● Exercise
Update the items below by changing every "category icon" to "category button" and leaving the rest of each line as it is. Leave out the pictures.

(Data entries)
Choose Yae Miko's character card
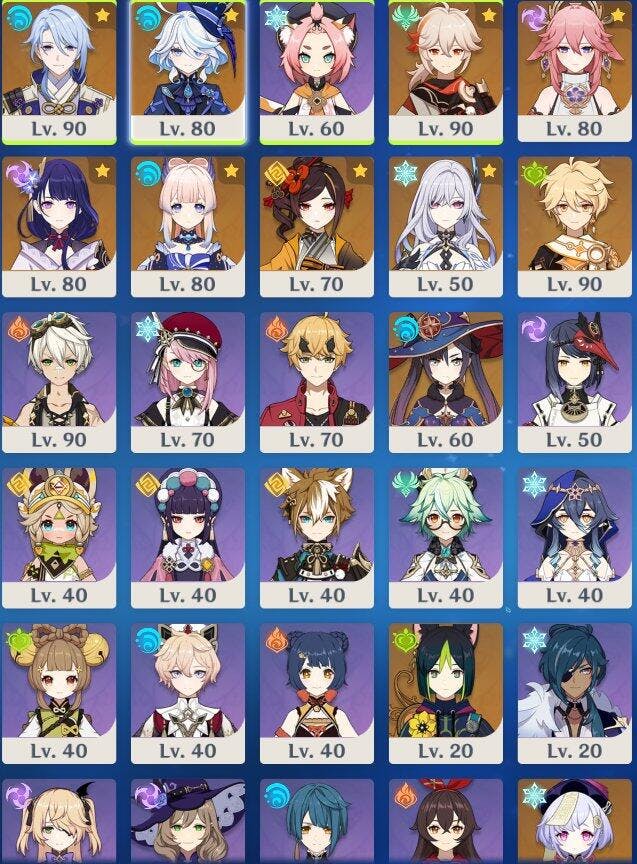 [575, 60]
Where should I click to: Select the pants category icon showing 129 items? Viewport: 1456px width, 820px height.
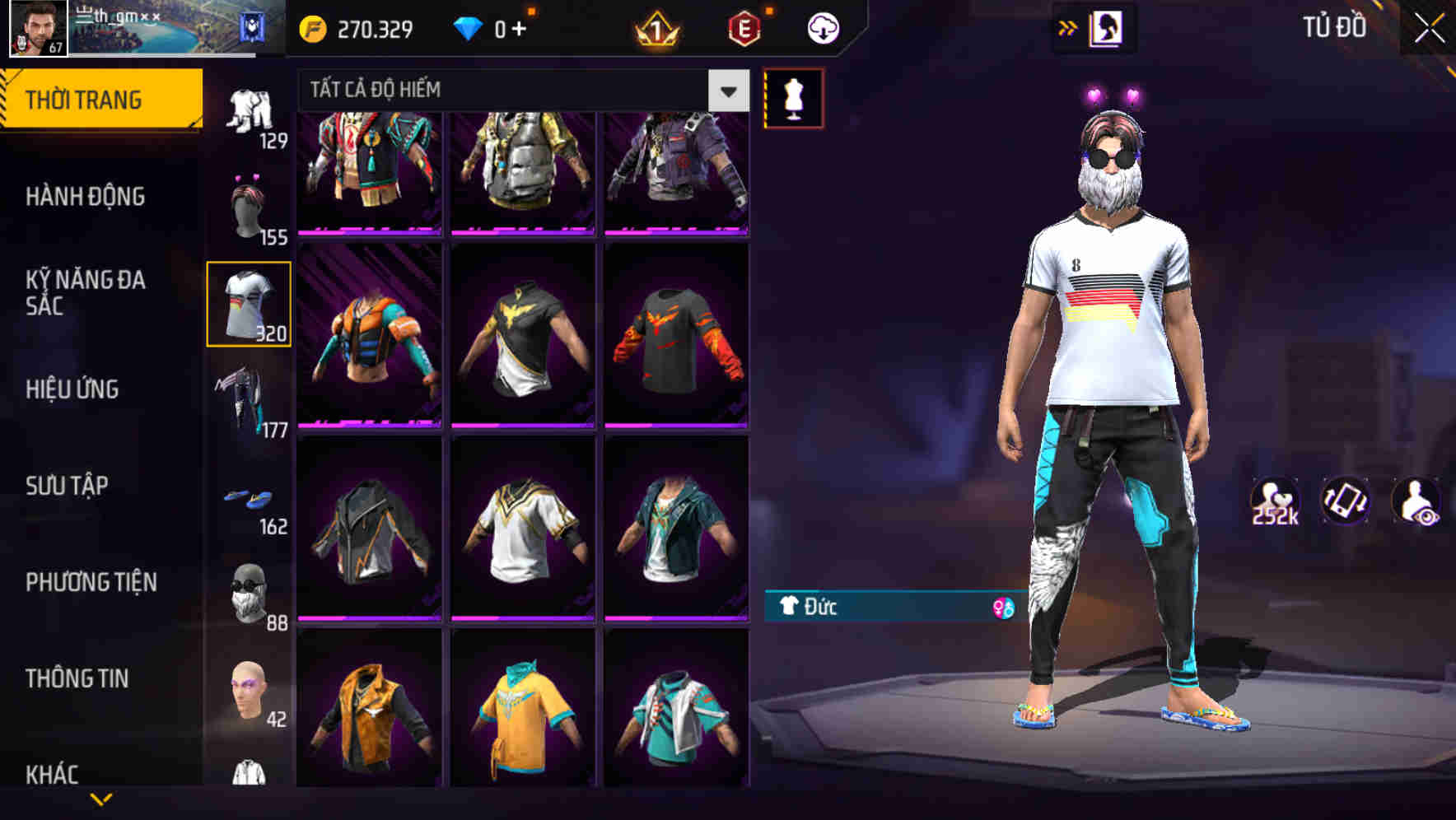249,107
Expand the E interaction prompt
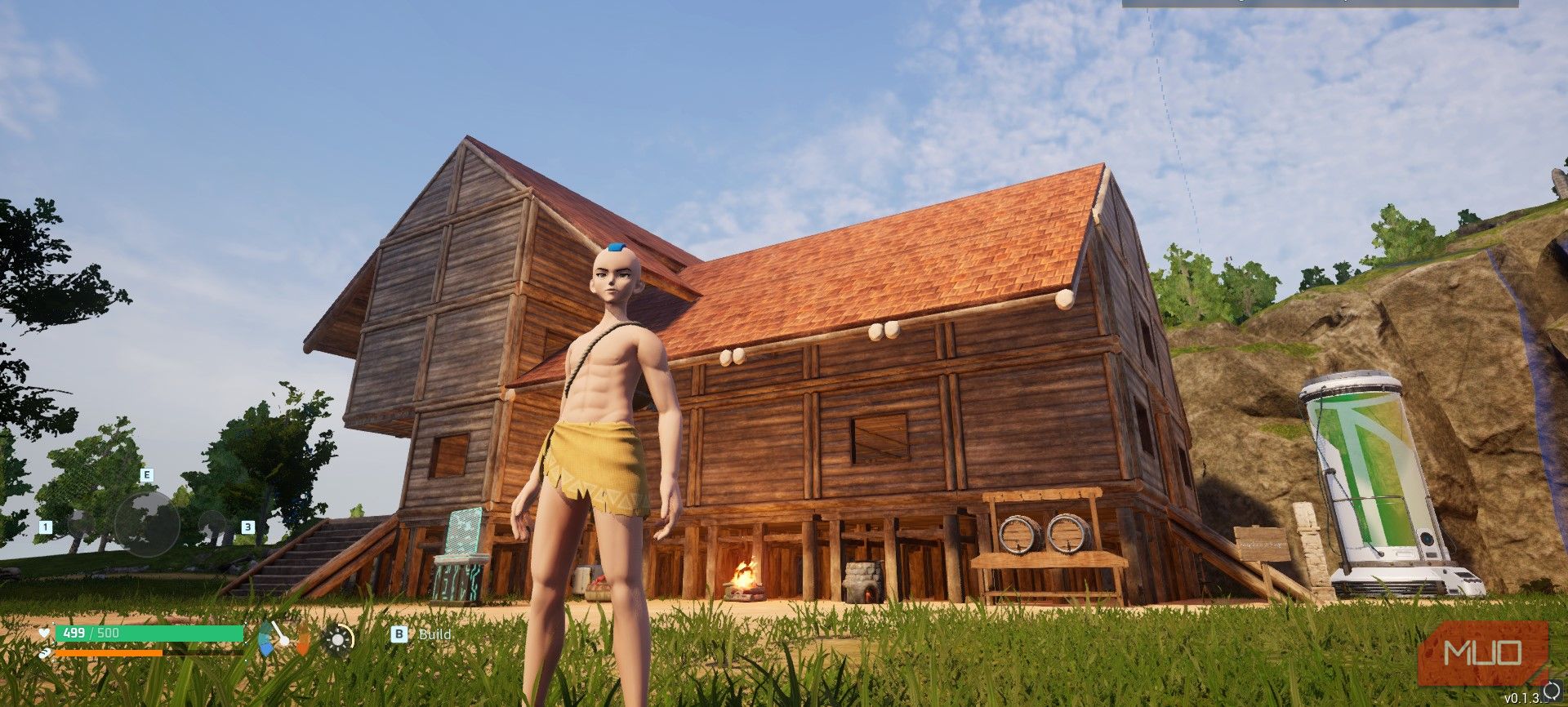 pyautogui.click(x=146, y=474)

● Task result
Choose Yae Miko's character card
 [575, 60]
Where should I click to: Select the pants category button showing 129 items? Viewport: 1456px width, 820px height.
249,107
Expand the E interaction prompt
 pyautogui.click(x=146, y=474)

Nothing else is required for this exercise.